La joven conocía esos peligros cuando se introdujo en la sala y caminó por ella en la penumbra de la tarde. Se detuvo, consciente de pronto de su peso sobre el entarimado, y pensó que probablemente fuese suficiente para activar el mecanismo que pudiera haber en él. Tenía los pies sobre el polvo. Sólo entraba luz por el mellado círculo dejado por el mortero, por el cual se veía el cielo.

Sacó El último mohicano, acompañado de un chasquido, como si lo hubiera separado de una pieza compacta, y al ver, aun con tan poca luz, el cielo y el lago de color aguamarina en la ilustración de la portada, con un indio en primer plano, se sintió animada. Y después, como si hubiera alguien en el cuarto a quien no debiese molestar, retrocedió pisando sus propias huellas, para mayor seguridad, pero también como si se lo impusiera un juego secreto, a fin de que pareciese que había entrado en la habitación y después su cuerpo había desaparecido. Cerró la puerta y volvió a colocar el precinto que avisaba del peligro.

Se sentó en el hueco de la ventana del paciente inglés, con las paredes pintadas a un lado y el valle al otro. Abrió el libro. Las páginas estaban pegadas en una ondulación rígida. Se sintió como Crusoe al encontrar un libro arrojado por el mar a la playa y secado al sol. Relato de 1757. Ilustrado por N. C. Wyeth. Como en los mejores libros, tenía la importante página con la lista de ilustraciones, cada una de ellas acompañada de una línea de texto.
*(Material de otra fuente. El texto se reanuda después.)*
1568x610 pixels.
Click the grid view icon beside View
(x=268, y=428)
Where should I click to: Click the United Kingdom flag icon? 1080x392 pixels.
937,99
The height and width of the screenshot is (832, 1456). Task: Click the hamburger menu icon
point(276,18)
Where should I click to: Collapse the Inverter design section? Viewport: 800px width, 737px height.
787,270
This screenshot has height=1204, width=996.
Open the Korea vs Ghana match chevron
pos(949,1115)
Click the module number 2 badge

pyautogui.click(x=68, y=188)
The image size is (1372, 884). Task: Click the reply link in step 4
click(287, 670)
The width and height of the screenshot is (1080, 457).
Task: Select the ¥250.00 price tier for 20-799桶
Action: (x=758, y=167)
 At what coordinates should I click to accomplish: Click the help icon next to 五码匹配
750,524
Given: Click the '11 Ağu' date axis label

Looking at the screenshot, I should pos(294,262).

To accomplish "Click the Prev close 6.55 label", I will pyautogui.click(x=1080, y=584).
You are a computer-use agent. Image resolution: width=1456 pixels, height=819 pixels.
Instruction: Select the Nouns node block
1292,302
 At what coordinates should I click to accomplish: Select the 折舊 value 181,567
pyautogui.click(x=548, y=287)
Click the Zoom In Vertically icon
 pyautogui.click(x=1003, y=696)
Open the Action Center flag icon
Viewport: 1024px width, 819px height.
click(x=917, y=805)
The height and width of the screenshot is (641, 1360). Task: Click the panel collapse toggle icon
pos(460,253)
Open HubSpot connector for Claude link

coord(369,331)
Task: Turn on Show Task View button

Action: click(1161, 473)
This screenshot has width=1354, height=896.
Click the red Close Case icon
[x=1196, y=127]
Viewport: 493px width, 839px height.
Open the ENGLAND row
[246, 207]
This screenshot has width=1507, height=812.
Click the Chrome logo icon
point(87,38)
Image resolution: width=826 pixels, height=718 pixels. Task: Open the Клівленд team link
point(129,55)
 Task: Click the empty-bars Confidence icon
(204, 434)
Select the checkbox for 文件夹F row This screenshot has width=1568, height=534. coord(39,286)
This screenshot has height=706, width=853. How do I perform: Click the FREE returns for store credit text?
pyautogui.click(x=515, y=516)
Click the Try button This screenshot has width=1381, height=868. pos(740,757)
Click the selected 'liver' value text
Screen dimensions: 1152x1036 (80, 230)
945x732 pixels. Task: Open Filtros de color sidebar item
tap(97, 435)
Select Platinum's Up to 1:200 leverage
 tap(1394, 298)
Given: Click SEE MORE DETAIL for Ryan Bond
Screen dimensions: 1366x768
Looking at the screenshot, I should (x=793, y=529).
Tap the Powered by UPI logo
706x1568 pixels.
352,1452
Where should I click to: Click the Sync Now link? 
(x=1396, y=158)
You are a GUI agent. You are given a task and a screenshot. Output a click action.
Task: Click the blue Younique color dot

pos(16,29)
Se introdujo en la historia sabiendo que saldría de ella con la sensación de haber estado inmersa en las vidas de otros, en tramas que se remontaban hasta veinte años atrás, con todo su cuerpo lleno de frases y momentos, como si se hubiera despertado con una pesantez causada por sueños que no pudiese recordar.

El pueblo italiano en el que se encontraban, encaramado, como un centinela, en una colina desde la que dominaba la ruta nordoccidental, había sufrido asedio por más de un mes y con el fuego centrado en las dos villas y el monasterio, rodeado de manzanos y ciruelos. Una era la Villa Mediéis, donde vivían los generales. Justo encima de ella estaba situada la Villa San Girolamo, antiguo convento de monjas, cuyas almenas, semejantes a las de un castillo, la habían convertido en el último baluarte del ejército alemán. Había albergado cien soldados. Cuando los proyectiles incendiarios empezaron a desintegrar el pueblo, como un acorazado en el mar, los soldados se trasladaron de las tiendas instaladas en el huerto a las habitaciones, ahora atestadas, del antiguo convento. Secciones de la capilla volaron por los aires. Partes del piso superior de la villa se desplomaron por efecto de las explosiones. Tras tomar por fin el edificio, los aliados lo convirtieron en hospital y cerraron el paso a la escalera que conducía a la tercera planta, pese a que había sobrevivido un trozo de la chimenea y del techo.